## begin PASSAGE PROVIDED

19. (1) A person has a right to own property either alone or in

association with others.


(2) A person shall not be compulsorily deprived of property or any interest in or right over property of any description except where the following conditions are satisfied –


  1. The taking of possession or acquisition is necessary for public use or in the interest of defence, public safety, public order, public morality or public health;

  2. The compulsory taking of possession or acquisition of the property is made under a law which makes provision for –


  1. Prompt payment to a Court of law by an person who has an interest in or right over the property;

  2. A right of access to a Court of law by any person who has an interest in or right over the property;


  1. The taking of possession or the acquisition is made under a Court order.”


[23] The basis of the appeal is that the Court a quo has no jurisdiction to entertain this matter because the cause of action does not arise out of the employer/employee relationship of the appellant and the respondent but on a delictual action to be instituted by the appellant as the employer to recover damages. Certainly this is not correct. The cause of action arises from the relationship of employer/employee between the appellant and the respondent as contemplated by section 8 (1) of the Industrial Relations Act No. 1 of 2000.

## end PASSAGE PROVIDED

▶ SHORT EXERCISE 1
According to the passage provided, what does the cause of action arise from?

## begin SOURCE DATA

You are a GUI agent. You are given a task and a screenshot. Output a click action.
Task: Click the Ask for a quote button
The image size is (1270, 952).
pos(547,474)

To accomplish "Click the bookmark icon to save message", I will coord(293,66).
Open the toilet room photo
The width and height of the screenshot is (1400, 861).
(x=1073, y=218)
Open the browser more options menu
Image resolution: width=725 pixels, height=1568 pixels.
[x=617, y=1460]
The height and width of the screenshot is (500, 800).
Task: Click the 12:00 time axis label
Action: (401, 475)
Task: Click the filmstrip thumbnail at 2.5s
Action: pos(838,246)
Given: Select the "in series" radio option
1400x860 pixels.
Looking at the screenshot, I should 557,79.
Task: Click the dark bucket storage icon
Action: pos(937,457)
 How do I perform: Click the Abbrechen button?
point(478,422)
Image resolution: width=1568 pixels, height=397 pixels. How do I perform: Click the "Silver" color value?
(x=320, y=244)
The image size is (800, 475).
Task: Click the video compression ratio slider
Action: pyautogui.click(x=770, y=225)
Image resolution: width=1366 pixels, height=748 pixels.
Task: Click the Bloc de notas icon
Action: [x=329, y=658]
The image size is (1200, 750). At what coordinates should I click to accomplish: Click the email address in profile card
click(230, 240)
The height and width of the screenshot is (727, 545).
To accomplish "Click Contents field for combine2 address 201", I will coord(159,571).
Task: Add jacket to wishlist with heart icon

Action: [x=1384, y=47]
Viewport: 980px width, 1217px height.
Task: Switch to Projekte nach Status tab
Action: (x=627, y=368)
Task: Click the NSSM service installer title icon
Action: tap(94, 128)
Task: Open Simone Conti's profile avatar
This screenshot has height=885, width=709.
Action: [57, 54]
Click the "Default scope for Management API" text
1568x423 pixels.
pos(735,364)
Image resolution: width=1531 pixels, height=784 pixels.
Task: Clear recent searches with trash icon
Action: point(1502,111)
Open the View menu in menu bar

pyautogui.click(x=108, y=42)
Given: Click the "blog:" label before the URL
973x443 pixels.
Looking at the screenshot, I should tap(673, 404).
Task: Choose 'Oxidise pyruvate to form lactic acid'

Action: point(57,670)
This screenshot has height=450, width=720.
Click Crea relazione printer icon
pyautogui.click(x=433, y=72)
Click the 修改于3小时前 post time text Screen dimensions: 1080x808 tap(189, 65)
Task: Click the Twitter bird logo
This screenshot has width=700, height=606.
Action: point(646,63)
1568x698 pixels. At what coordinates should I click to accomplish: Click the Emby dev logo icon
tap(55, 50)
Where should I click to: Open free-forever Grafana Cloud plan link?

## end SOURCE DATA

▶ SHORT EXERCISE 2
Rewrite the records from their start through the line containing "pos(547,474)", both ends included, keeping the requests as they are. Multiply every coordinate in the answers by 0.35 and round to whole numbers, with halves rounded up.

▶ FULL ANSWER 1
The cause of action arises from the relationship of employer/employee between the appellant and the respondent, as contemplated by section 8 (1) of the Industrial Relations Act No. 1 of 2000.

▶ FULL ANSWER 2
You are a GUI agent. You are given a task and a screenshot. Output a click action.
Task: Click the Ask for a quote button
The image size is (1270, 952).
pos(191,166)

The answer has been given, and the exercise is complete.